For Iraqis of the Sunni Muslim faith, the conflagration now spreading across the country at once presents a dire threat to safety and a tenuous opportunity.
The threat comes via the Islamic State of Iraq and Syria, the jihadist Sunni sect that has seized major pieces of Iraqi territory -- not least Mosul, the second-largest city. With good reason, ISIS has gained a reputation for extremism, employing a medieval approach to rule that includes public beheadings and crucifixions.
Yet ISIS has also gained adherents by portraying itself as a defender of Sunni Arabs. (Most Kurds are also Sunnis, but live in their own autonomous region.) That makes an effective pitch in key parts of Iraq, including in Mosul, where the Sunni population has suffered oppression and neglect under the Shiite-dominated government that has ruled in Baghdad since the U.S. occupation authorities handed over control.
As ISIS seeks to capture greater slices of territory, pressing its offensive south to Baghdad, a key question is which of these conceptions will gain currency among the country's Sunnis: Will they accept or even embrace ISIS as the antidote to a hostile Shiite regime or instead fear the arrival of fresh enemies who govern in the name of Shariah law?
The answer to that question may shape what plays out in Iraq in the coming days, influencing whether the government will be able to mount an effective counter-offensive that keeps Iraq whole, or whether the country is destined to splintered into pieces defined by ethnic, religious and tribal loyalties.
Some of the estimated 500,000 civilians who fled Mosul have been telling journalists they fear more a large-scale offensive by the Iraqi military against ISIS fighters than of ISIS itself. Others reacted to rumors that the American military would get involved and bomb the city. Neither of these scenarios has yet materialized.
Ahmed Hussain, a police officer in Mosul who abandoned his post after seeing the army flee ahead of ISIS fighters, is not among the returning residents of Mosul, but neither is he a fan of the government.
“Maliki wants to end the Sunnis,” Hussain told the New York Times, referring to Iraq’s Shiite prime minister, Nouri al-Maliki. “Can you tell me how many Shiites are arrested on terror charges? Almost all those in prison are Sunnis. He is targeting us. I want to go back to Mosul, but we are afraid we’ll see another Fallujah.”
Last month, the Iraqi army attacked Fallujah with “barrel bombs,” killing hundreds of people, in response to a five-month-old Sunni uprising in the city -- which was the scene of bloody battles during the American occupation.
Some Sunni Iraqis see opportunity in the ISIS insurgency. The group’s social welfare programs, known as dawa, include organizing recreational activities for children, distributing food and fuel to the needy and establishing medical clinics -- all contingent upon citizens’ following a strict Shariah code.

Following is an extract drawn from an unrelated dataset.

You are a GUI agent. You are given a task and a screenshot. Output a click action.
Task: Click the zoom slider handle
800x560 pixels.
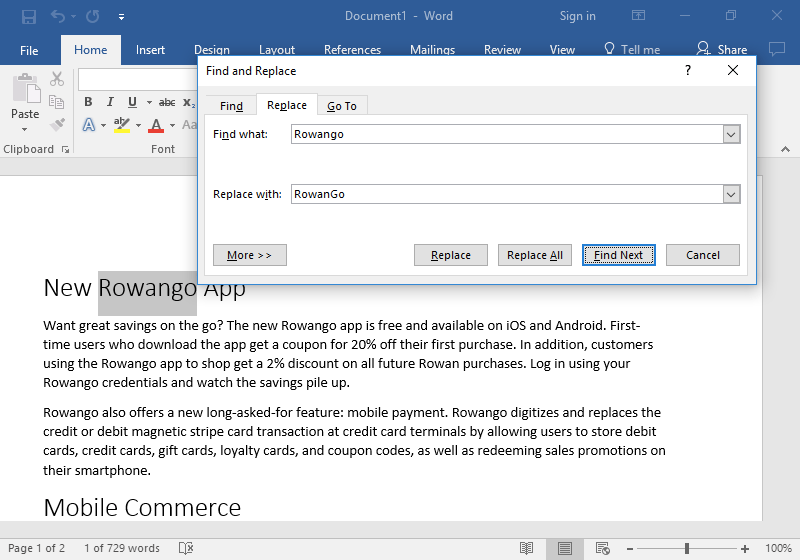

In Syria, ISIS gained ground by aligning itself with other rebel groups and exploiting the security gaps left by the country’s civil war. But the group’s brutal rule ended up alienating other rebel groups, including even al Qaeda. In Iraq, ISIS draws support from local groups that are angry with the Iraqi government and police. The primary reason is that Iraq’s Sunni minority lost power after the 2003 U.S.-led invasion that toppled Saddam Hussein. Since the U.S. withdrew its forces in 2011, the Sunni population has felt alienated by Maliki's Shiiite-dominated government and his U.S.-trained military.
ISIS has exploited the situation and drawn public support to strengthen its hold as it advances across the country, which has cast the Iraqi army -- already in a precarious situation -- in the role of an occupying force in Sunni territory.
Iraqis who who have returned to Mosul contend that ISIS fighters there are keeping a low profile, aside from a small number of men in black masks monitoring checkpoints. One woman claimed in an interview with the New York Times that the militants aren’t harming anyone. “On the contrary, they are welcoming the people,” she said.
Other residents said they could move about the city more freely than before because militants cleared roads that the army had blocked years ago in the name of security.
“So far, the militants have not harmed any civilians, and they have freed the city from the checkpoints that choke us,” Ammar Saleh, 32, who works in a hospital in Mosul, told the Times.
But others cite reports of mass killings, and worry that even the current relative stability may be short-lived.
An ISIS leaflet circulated Thursday shows new rules for Mosul residents that include mandatory prayer at the mosque five times a day and prohibitions against public gatherings and drugs, alcohol and cigarettes. Women must dress conservatively and stay indoors unless they must go outside of necessity. Anyone who violates the rules face harsh retribution, including amputations of hands, and anyone found working for the government faces the death penalty unless absolved through unspecified “repentance.”
The U.N. human rights chief Navi Pillay warned of "murder of all kinds" and said such killings have already begun. On Friday Pillay reported that her office had received reports that militants had rounded up and killed an unspecified number of Iraqi army soldiers and 17 civilians in a single street in Mosul.